A cidade de São Paulo registrou a cesta básica mais cara do país, com custo médio de R$ 965,47. Na sequência aparecem Cuiabá (R$ 937,93), Rio de Janeiro (R$ 920,94) e Florianópolis (R$ 918,42). Já os menores valores foram registrados em Aracaju (R$ 630,40), São Luís (R$ 654,73), Maceió (R$ 671,41) e Natal (R$ 686,07), onde a composição da cesta segue critérios diferentes em relação às regiões Sul, Sudeste e Centro-Oeste.
Entre os produtos que mais pressionaram os preços estão feijão, arroz, carne bovina e leite, alimentos presentes diariamente na mesa dos brasileiros. Segundo o Dieese, a inflação desses itens continua sendo um dos principais desafios para o orçamento das famílias.

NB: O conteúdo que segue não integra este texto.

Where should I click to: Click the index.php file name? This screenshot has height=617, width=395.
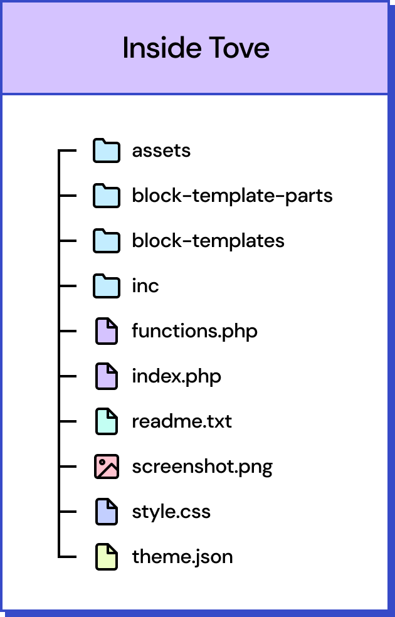pos(177,377)
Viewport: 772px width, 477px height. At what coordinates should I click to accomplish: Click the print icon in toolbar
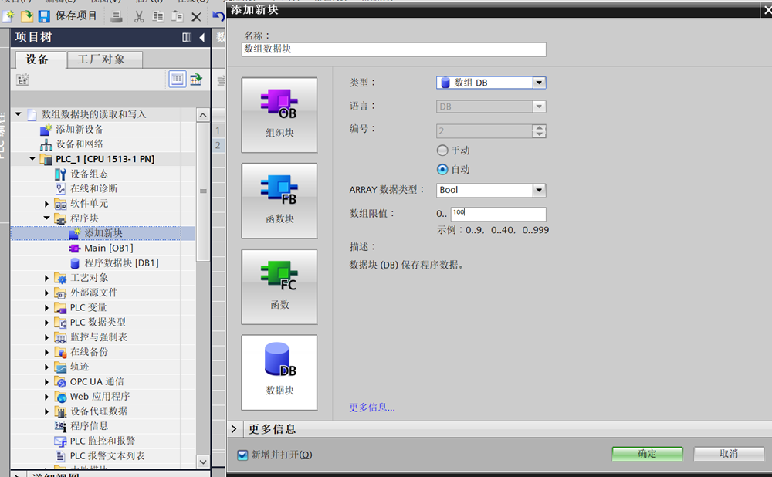tap(115, 16)
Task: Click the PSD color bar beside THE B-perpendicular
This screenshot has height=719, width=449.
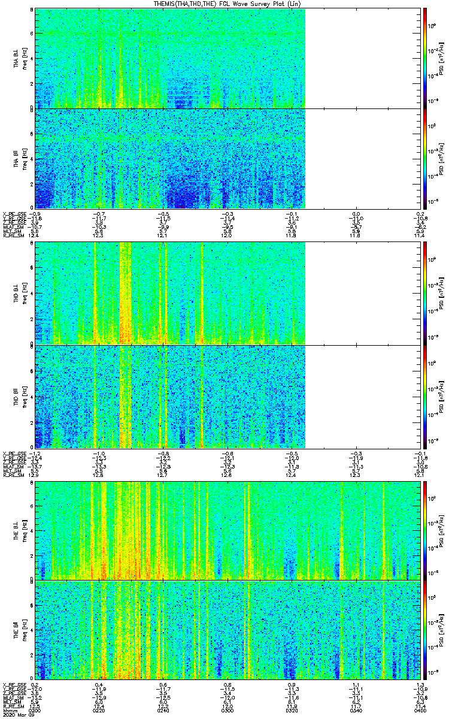Action: click(x=424, y=530)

O levantamento também mostra que, no acumulado do primeiro semestre de 2026, todas as capitais pesquisadas registraram aumento no custo da cesta básica. As altas variam de 4,02% em São Luís até 21,48% em Fortaleza, evidenciando que a pressão sobre os preços dos alimentos permanece elevada em todo o país.
Outro dado divulgado pelo Dieese é o cálculo do salário mínimo necessário para suprir as despesas de uma família de quatro pessoas. Considerando o custo da cesta básica mais cara do país, o instituto estima que o trabalhador deveria receber R$ 8.110,92 em junho para garantir alimentação, moradia, saúde, educação, transporte, vestuário, higiene, lazer e previdência, conforme prevê a Constituição Federal.
O resultado reforça que a alimentação continua sendo um dos principais fatores de pressão sobre o custo de vida dos brasileiros, mesmo em um cenário de desaceleração da inflação em outros segmentos da economia.